This kind of cult thinking, a belief in the extreme as normality or the antidote to a broken reality, has long manifested itself in Japan.

The Effects of Modern Cult Thinking in Japan

In the early 20th century, imperialism was the opioid of the masses. An unbending conviction that Japan’s brand of ethno-fascism, embodied by the empire, was worth protecting and spreading at all costs.

Upon Japan’s surrender at the end of the Second World War, the emperor was no longer deified while the pursuit of materialism and affluence became commonplace. This eroded many of the positive traditional values of society, breaking the bonds between the community and the individual. New forms of cult thinking gave life meaning. It became an attractive proposition in this brave new world. Today, we may simply be observing the ongoing effects of this cultural anomie.

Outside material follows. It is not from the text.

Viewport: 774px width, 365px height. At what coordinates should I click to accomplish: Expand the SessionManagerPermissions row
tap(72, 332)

Japan’s work-till-you-drop, company-above-all-else salaryman culture is one of the most entrenched examples of extremism as the norm. Long hours isolated from the rest of the world. The ritual of clocking in, slogging through endless meetings and toasting the day’s work at the behest of the boss. It’s time spent almost exclusively in the company of those who adhere to the same corporate groupthink.

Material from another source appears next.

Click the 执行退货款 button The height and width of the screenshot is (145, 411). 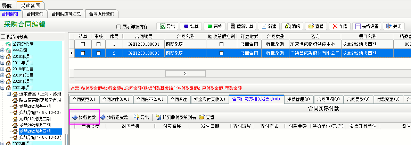coord(115,118)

These patterns – isolation, ritual, conformity, penalties, cognitive dissonance – have all the trappings of classic cult behaviors.

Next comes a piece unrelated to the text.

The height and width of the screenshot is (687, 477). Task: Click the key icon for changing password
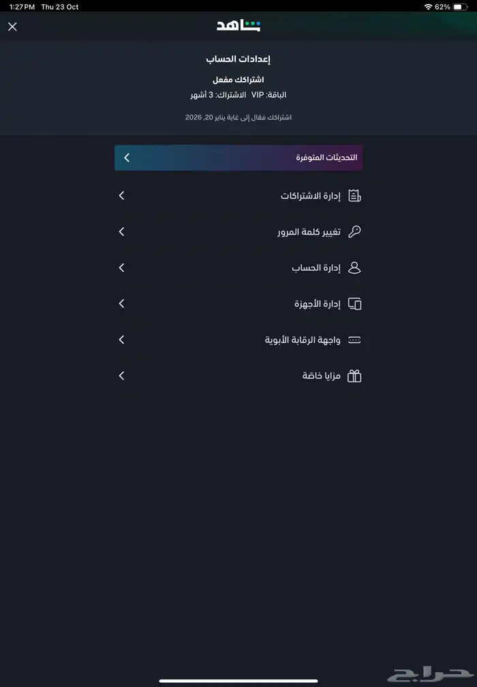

Cults operate on a control basis, encouraging a right-vs-wrong-style of binary thinking and loyalty to the cause. This was as true of Aum Shinrikyo, as it is of Happy Science, the way of the salaryman and the system of education.

Perhaps societies that modernize rapidly are more acquiescent to widespread cultification. But even in its more benign forms, cult thinking has moral, spiritual, and potentially grave, implications. And its ubiquity in Japan hints at a festering wound in dire need of treatment.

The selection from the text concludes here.